Décidément, quand un régime veut faire disparaître ses minorités, il se dote toujours aussi de “lois” permettant la spoliation. Des mesures de confiscation, il y en eut de célèbres dans l’histoire, qui accompagnèrent des génocides et enrichirent leurs auteurs et les exécutants pour un demi siècle.
La nouvelle législation du gouvernement turc qui vient de voir le jour constitue un accompagnement et une facilitation des politiques d’Erdoğan et de l’AKP, pour non seulement confisquer les actifs de groupes d’opposition, les affaiblir, mais aussi détruire la mosaïque culturelle au Kurdistan turc.
C’est un pack, loin d’être achevé, et qui, a sa manière, a autant de portée que des tirs de mortiers sur les populations civiles, et qui d’ailleurs les prolonge, sauf qu’il se vote dans des chambres et des cabinets.
Cette nouvelle législation, adoptée par le gouvernement turc, et ratifié par le Président Tayyip Erdoğan élargit l’autorité de l’État en permettant de confisquer les entreprises, les actifs et exproprier des biens.

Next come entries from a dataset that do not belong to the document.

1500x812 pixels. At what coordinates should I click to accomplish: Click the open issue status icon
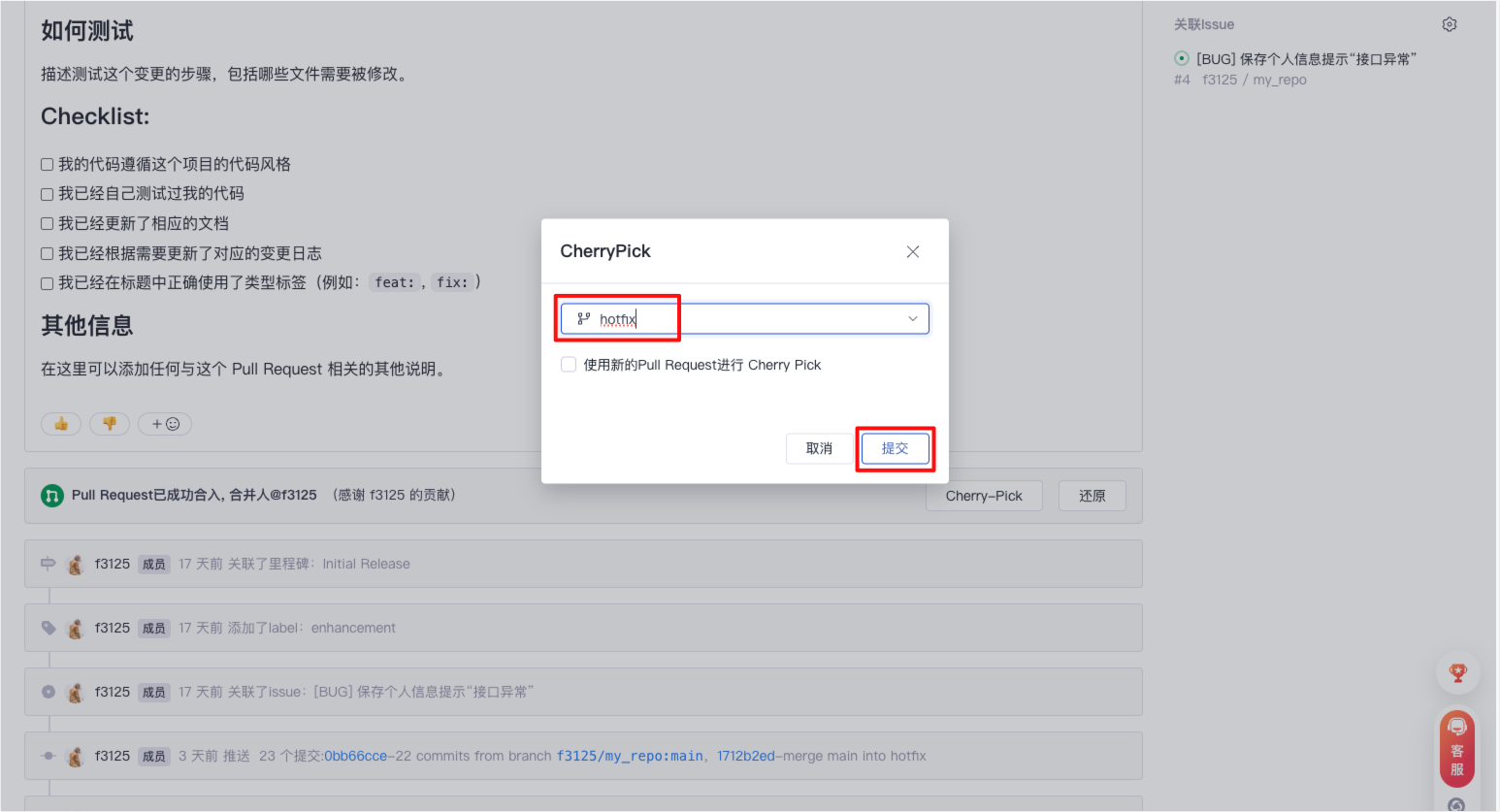1181,59
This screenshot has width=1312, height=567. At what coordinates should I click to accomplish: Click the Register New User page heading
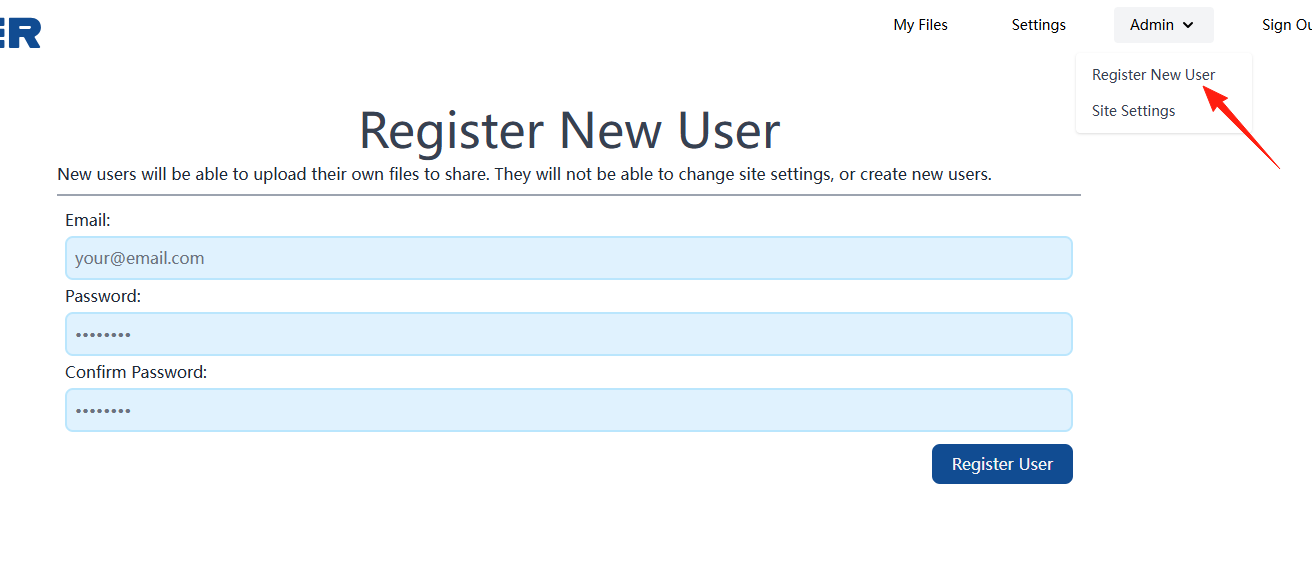pos(569,130)
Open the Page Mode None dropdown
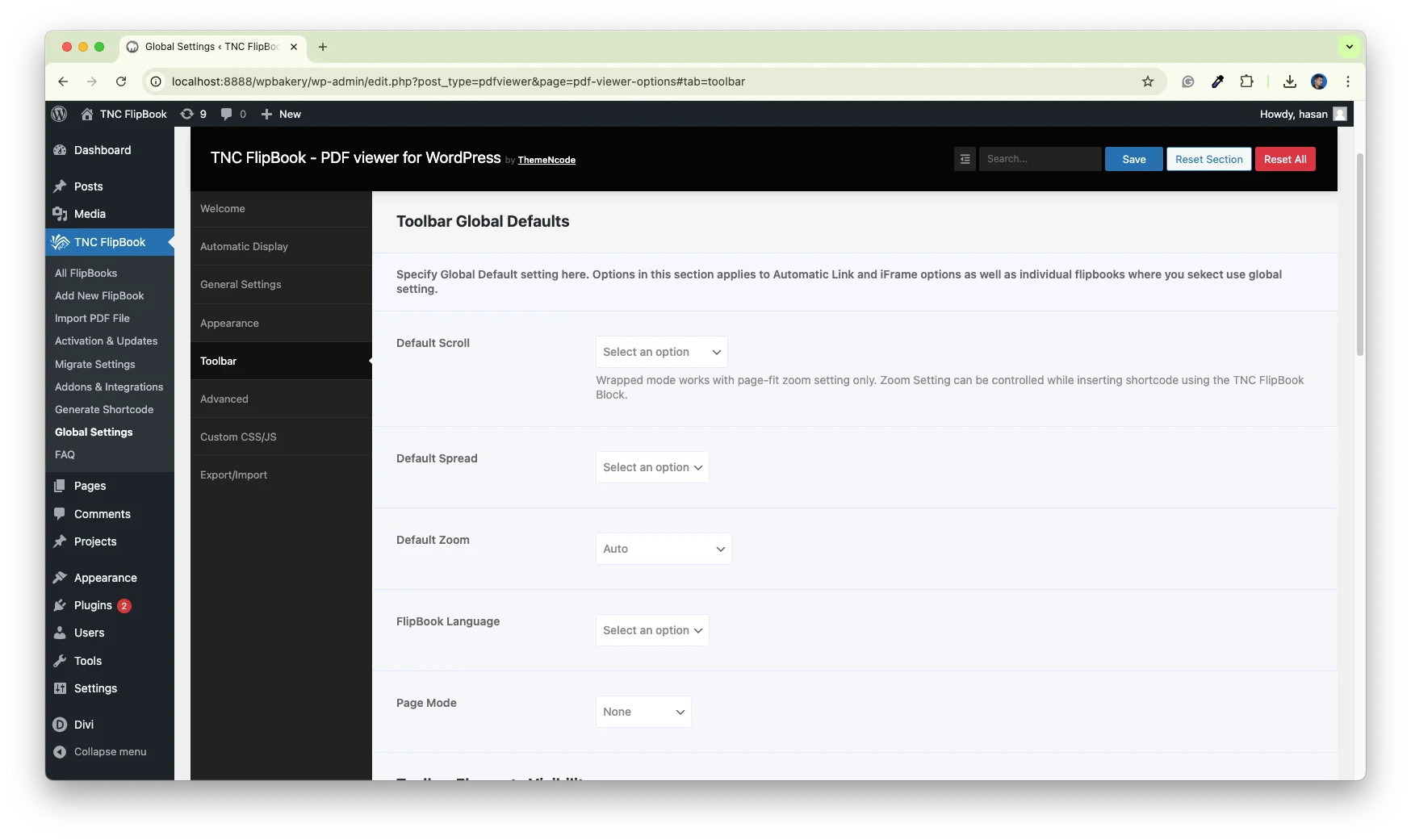This screenshot has height=840, width=1411. 643,712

Selon cette nouvelle loi, l’accusation de «financement du terrorisme» sera suffisant pour que les actifs d’une entreprise et de leurs dirigeants se voient confisqués. Et l’on sait que son application a déjà été devancée, concernant des groupes de médias et de presse, ces derniers mois.
Il sera ainsi possible d’en renommer les dirigeants [qui seront remplacés par ceux choisi par l’Etat], et de disposer de “fidèles” rendus serviteurs du régime, après confiscation, jusqu’ici nommée “mise sous tutelle”.

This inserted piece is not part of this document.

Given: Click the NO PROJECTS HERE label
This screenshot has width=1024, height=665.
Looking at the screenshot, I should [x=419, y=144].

La procédure de levée de l’immunité parlementaire des députés HDP, qui débouchera sur une “criminalisation” de leurs activités d’opposant, si elle est adoptée, rimera sans aucun doute avec saisies, fermetures de locaux, expropriations de biens associatifs, restrictions de presse. Tout cela signifiera l’interdiction dans les faits des activités légales de l’opposition démocratique, par étranglement.
Toutes les arrestations de cette dernière semaine de journalistes et correspondants de presse de partis de “gauche”, [qui n’ont pas la notoriété d’un Can Dündar], procèdent de cette même mise au silence.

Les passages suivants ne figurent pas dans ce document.